■ Extract provided
---

September 2009 Vol 1, Issue 8

Creativity For Entertainers Trilogy

Creativity For Entertainers

Welcome to the eigth issue of my Creativity For Entertainers newsletter.  
My goal with this newsletter and with the products I carry on my dealer table is to try to meet your needs.  In this newsletter I am announcing a new product, Instant Wild Card, which is something that you might not want to make yourself.  It is not available on my web site yet, but will be available at the NW Festival of Clowns next month in Olympia, WA.  I know that many Creativity For Entertainers will be there.  Please stop by my dealer table to say hello.
Not only am I making it available for purchase, but I have discoverd a version that will be easier for you to make.  Information on that is included in this newsletter.
I believe in studying entertainment history as a source of information and inspiration.  One way that I do that is by listening to recordings of old time radio programs.  My favorite source of recordings is Radio Spirits.  They digitally remaster their recordings to make them as clear as possible.  Also, many of their sets come with an educational booklet that is a wonderful resource.

---

■ Given information
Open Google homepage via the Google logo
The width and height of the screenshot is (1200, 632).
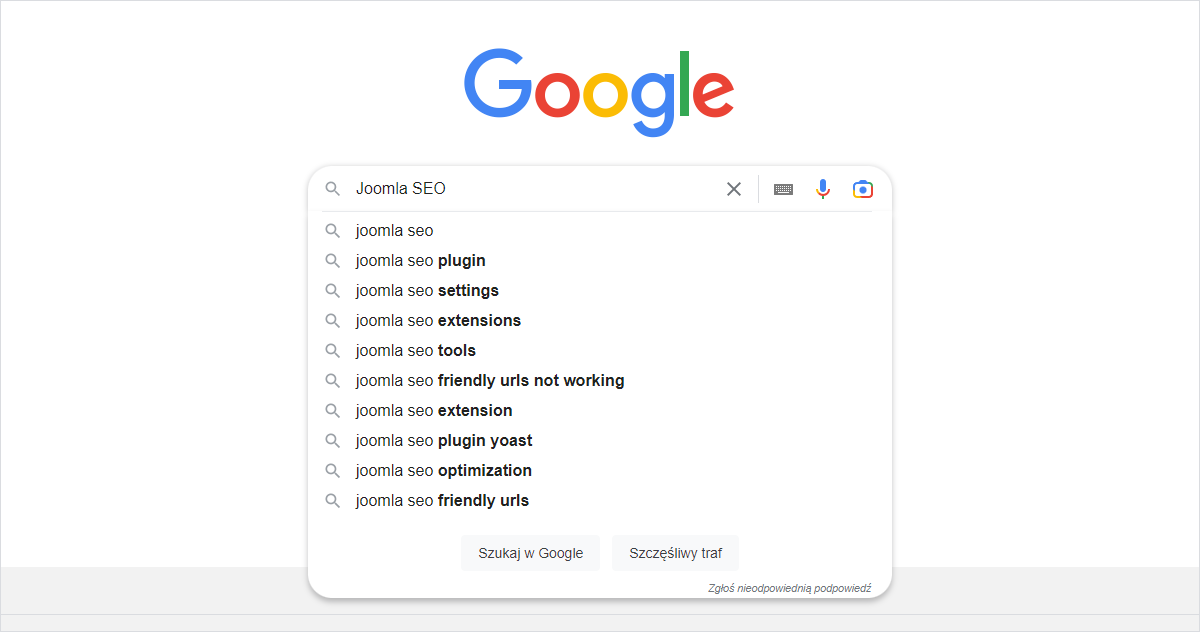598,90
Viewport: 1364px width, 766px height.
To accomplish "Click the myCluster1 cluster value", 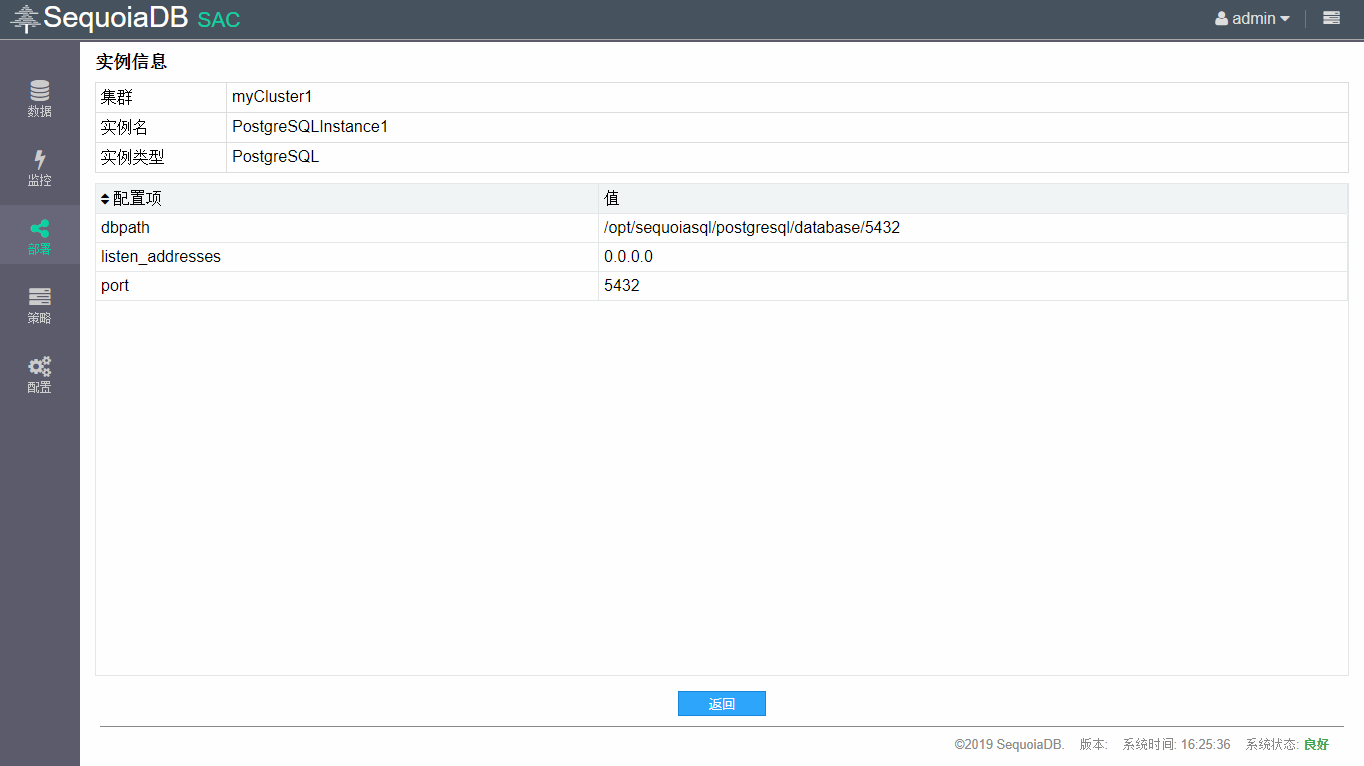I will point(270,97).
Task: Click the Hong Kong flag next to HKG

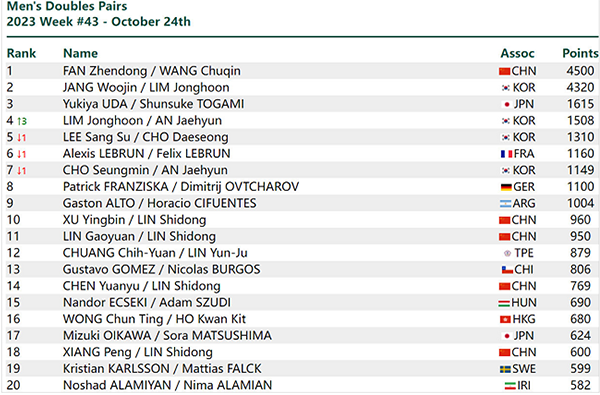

---

■ Goal of the exercise
Could you shorten the newsletter paragraph that begins "I believe in studying entertainment history" into a brief bulleted list that keeps its main facts?

■ Correct result
- The writer studies entertainment history for information and inspiration.
- One way is by listening to recordings of old time radio programs.
- The favorite source of these recordings is Radio Spirits.
- Radio Spirits digitally remasters its recordings to make them as clear as possible.
- Many of its sets include an educational booklet that is a wonderful resource.